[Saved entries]
----------

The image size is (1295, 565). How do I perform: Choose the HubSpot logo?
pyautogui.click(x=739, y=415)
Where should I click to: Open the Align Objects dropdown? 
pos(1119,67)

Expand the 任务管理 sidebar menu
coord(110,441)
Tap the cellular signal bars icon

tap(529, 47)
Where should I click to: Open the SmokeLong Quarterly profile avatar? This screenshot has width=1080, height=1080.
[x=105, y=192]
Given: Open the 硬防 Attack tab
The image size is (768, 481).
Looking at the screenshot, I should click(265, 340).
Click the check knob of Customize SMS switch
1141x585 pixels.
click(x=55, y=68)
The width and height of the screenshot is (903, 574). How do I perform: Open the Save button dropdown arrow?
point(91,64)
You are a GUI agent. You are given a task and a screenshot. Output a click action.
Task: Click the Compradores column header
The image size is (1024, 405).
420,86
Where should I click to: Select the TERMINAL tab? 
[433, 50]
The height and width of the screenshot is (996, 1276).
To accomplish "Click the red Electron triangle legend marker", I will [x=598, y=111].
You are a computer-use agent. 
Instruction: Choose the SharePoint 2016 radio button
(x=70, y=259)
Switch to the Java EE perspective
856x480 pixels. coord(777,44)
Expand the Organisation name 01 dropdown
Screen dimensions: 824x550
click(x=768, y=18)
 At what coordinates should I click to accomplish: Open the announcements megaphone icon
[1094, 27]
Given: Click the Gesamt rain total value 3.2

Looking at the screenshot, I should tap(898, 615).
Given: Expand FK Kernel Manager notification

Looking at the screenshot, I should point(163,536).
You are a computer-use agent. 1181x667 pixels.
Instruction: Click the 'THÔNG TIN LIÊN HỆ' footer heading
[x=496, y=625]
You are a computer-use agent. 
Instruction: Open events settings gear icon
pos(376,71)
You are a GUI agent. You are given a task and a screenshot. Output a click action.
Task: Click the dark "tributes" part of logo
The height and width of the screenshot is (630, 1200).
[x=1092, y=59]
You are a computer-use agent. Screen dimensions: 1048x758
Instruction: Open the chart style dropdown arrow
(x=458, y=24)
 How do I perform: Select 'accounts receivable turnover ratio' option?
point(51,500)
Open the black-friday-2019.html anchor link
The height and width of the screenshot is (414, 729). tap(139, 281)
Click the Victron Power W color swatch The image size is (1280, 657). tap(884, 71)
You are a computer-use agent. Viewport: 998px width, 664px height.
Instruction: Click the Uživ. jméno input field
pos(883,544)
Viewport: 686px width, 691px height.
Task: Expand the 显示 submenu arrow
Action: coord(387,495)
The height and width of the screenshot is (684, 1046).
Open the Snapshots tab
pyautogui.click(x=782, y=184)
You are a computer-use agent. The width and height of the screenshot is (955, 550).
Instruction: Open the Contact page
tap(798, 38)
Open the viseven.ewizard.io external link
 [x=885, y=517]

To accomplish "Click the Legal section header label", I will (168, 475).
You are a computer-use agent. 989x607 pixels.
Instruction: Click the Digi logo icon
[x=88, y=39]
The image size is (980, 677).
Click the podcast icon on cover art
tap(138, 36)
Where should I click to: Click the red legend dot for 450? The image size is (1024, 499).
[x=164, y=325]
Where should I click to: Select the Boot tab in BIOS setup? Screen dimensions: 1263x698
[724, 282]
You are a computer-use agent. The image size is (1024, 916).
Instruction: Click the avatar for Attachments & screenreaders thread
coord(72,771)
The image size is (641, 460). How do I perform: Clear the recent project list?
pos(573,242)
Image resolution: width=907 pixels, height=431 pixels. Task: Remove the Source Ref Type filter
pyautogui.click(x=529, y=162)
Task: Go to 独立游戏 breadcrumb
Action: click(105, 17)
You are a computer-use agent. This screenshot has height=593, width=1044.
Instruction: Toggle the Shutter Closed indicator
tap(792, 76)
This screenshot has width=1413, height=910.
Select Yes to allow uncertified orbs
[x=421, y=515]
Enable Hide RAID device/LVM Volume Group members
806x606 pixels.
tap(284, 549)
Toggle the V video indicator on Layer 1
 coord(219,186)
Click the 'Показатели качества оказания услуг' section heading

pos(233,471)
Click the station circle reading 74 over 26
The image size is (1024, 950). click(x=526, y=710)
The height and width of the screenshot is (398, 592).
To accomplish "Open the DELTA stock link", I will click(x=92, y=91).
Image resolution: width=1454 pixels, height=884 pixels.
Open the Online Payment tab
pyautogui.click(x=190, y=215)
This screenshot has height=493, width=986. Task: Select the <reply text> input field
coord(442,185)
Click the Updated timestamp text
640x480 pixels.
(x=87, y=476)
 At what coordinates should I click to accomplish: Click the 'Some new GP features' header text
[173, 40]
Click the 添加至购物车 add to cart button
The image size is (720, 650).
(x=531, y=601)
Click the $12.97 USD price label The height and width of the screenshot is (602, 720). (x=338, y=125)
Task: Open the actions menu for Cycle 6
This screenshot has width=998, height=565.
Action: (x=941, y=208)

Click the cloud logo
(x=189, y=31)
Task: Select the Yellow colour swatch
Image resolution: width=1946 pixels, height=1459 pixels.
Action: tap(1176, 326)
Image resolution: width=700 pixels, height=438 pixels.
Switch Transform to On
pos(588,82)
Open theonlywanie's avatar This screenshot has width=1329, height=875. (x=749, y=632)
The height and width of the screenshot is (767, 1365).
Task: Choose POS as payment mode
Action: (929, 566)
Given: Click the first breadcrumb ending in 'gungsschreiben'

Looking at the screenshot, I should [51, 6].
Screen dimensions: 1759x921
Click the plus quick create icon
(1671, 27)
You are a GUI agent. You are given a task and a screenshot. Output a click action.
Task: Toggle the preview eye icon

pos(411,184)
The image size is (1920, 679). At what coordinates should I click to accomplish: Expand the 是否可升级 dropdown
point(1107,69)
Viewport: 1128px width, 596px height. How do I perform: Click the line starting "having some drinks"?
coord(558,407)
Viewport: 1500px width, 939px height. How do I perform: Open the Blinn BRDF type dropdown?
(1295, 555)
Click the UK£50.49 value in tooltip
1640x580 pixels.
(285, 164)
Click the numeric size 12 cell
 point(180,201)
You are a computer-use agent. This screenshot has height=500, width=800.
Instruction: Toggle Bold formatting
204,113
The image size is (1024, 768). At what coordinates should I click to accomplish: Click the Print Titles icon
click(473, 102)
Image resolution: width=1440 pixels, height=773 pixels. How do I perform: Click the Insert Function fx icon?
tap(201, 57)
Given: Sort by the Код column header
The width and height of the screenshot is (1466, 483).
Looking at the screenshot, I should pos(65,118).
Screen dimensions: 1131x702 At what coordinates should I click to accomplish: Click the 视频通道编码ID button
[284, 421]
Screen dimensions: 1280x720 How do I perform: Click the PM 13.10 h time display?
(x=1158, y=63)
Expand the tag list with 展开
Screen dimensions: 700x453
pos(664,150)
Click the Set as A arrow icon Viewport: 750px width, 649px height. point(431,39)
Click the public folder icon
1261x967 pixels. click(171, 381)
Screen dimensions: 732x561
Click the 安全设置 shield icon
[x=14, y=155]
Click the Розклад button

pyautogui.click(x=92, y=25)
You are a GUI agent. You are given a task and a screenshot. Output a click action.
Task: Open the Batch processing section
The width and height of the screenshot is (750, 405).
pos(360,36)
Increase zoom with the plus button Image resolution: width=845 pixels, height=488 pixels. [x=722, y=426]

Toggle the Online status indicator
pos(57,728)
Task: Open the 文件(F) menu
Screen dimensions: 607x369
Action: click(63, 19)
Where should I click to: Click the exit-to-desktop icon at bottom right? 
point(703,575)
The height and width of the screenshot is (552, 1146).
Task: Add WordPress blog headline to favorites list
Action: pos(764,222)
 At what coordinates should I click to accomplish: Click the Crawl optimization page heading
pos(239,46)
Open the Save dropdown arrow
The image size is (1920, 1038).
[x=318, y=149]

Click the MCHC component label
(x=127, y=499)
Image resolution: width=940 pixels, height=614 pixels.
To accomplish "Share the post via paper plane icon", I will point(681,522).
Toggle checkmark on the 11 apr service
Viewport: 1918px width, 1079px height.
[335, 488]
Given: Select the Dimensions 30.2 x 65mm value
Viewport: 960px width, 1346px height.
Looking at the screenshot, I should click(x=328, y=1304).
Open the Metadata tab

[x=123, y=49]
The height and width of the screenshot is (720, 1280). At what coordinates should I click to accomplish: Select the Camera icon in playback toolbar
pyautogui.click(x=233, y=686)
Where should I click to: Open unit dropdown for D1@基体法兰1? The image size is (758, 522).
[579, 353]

----------

WHAT TO DO: Using the data above, count the lines that hold the string "swatch". Report the number and nothing else.

REPLY: 2